President’s Letter: June 2022
Monthly observations and insights from MAS President Elizabeth Goldstein
In my Facebook feed I am often the recipient of surfing videos. This is a bit surprising because I have never surfed. But there has always been a funny thread of surfing in my life that is hard to deny.
In 1965, my parents took me to see “Endless Summer.” It flipped a switch in me that has never turned off. I was mesmerized by the beauty and power of waves and flabbergasted by the audacity of those who ride them. I now know the white-boy surfer culture that film promulgated. But then I was just awed by the new knowledge that it was always summer somewhere in the world.
When I worked for the National Trust for Historic Preservation, one of the states on my beat was Hawaii. An advocacy effort once took me to the north shore of Oahu, one of the world’s greatest surfing spots. By then, women surfers were more of a thing. I have been back many times to sit on the beach and watch the pros ride those giant waves. They break so close to the beach that I’ve felt like I could reach out and touch them.
Many years later when living in California and advocating to protect State Parks, I worked closely with a coalition of partners to prevent a toll road from being built through San Onofre State Park. San Onofre is the birthplace of professional surfing, and it is a renowned location for people who surf. I got to know people from other conservation organizations including Surfrider, which dispelled any stereotypes I carried about surfer dudes. These were super smart, educated men and women who cared enormously about the environmental conditions of our oceans. It makes sense when you think about it.
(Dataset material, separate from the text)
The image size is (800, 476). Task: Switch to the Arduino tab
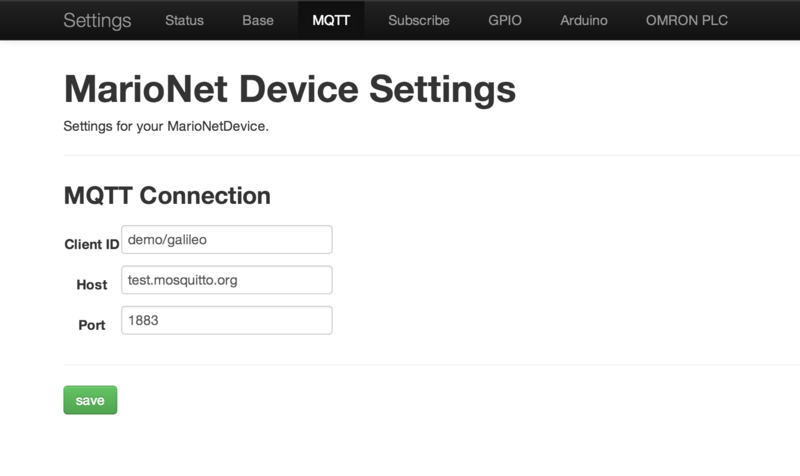pos(584,20)
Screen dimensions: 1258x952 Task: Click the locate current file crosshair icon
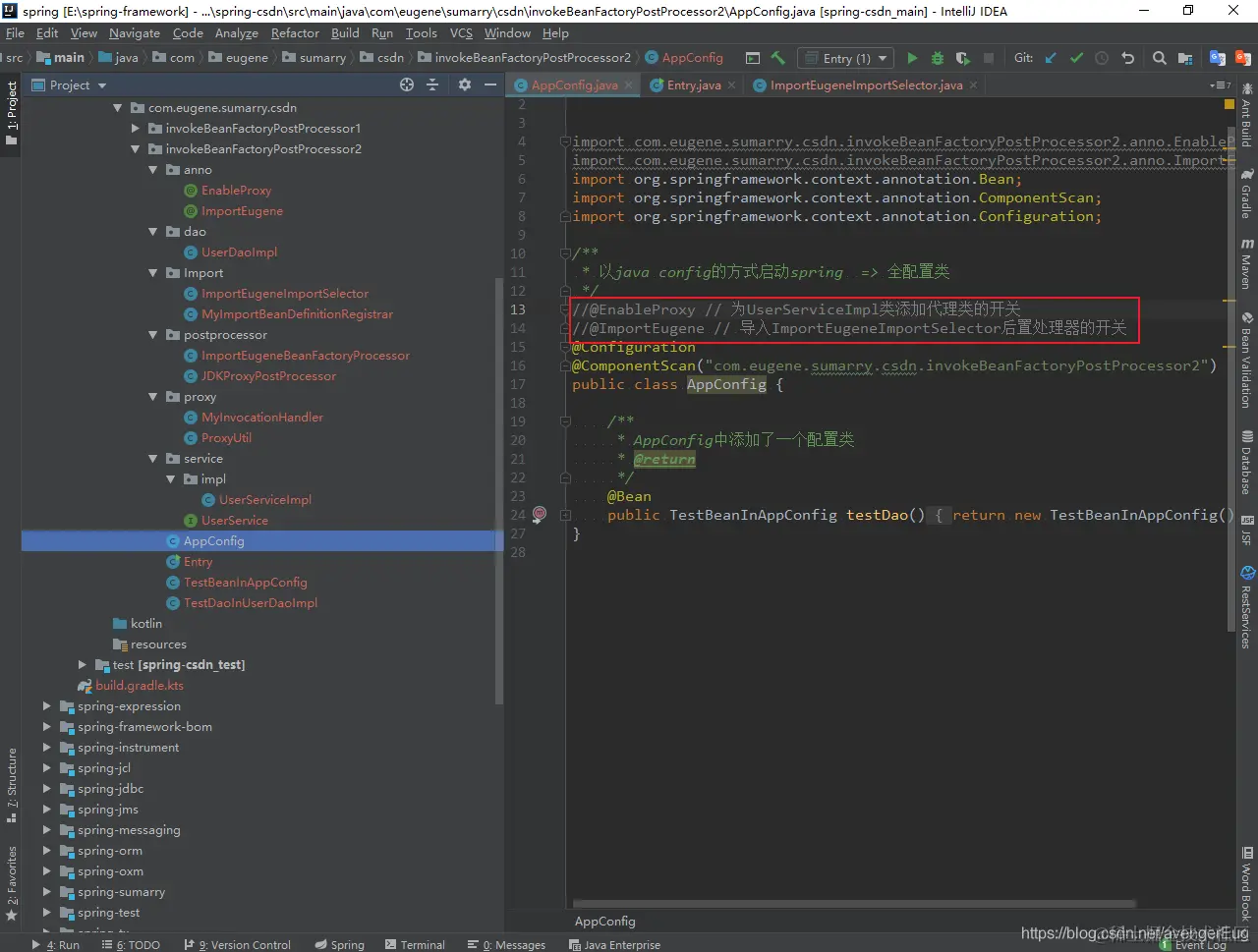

That work reconnected me to my love of surfing as a spectator sport. California is where the Black Surfers Association was founded. I had an opportunity to hear them speak about the history of Ink Well Beach and the other Black-only beaches along the coast. The racial segregation of California’s public beaches was over by then, but the legacy of it remained.
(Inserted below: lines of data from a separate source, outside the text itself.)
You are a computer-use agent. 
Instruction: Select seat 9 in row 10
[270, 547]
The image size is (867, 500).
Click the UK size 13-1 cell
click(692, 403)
So, when I heard about a group of surfers in the Rockaways who are encouraging young Black New Yorkers to join them in the water and learn the sport, I was hooked. I tracked down the videos, both promotional and otherwise. Diane Cardwell wrote a piece for The New York Times last summer describing how she was drawn to surfing at Rockaway and meeting Lou Harris from the Black Surfing Association. It is such a New York City version of surfing, a world I had always associated with California and Hawaii. Where else but New York can you take a subway to the beach, enjoy free surfing lessons in the morning, and a stretch of beach that is all yours, in one of the densest places in the country… how sweet is that?
In those surfers’ stories, you can hear the sense of freedom and peace. You can also hear their relief in finding others who share a love for a sport that didn’t always welcome them.
That sense of community moved the Black Surfing Association of Far Rockaway to the ocean to stage their first-ever paddle-out. In the surfing world, paddle-outs are a way to memorialize deaths that the community has suffered. In this case, it was a response to the tragic deaths by gun violence in recent weeks in Buffalo and Texas. The drone shot of hundreds of surfers in the water left me deeply moved.
I hope that you have a wonderful summer and find some peace—in the water or on land. We all deserve a break from what the world keeps throwing at us. May it help you prepare to throw some back! In the meantime, I hope to see you in Far Rockaway.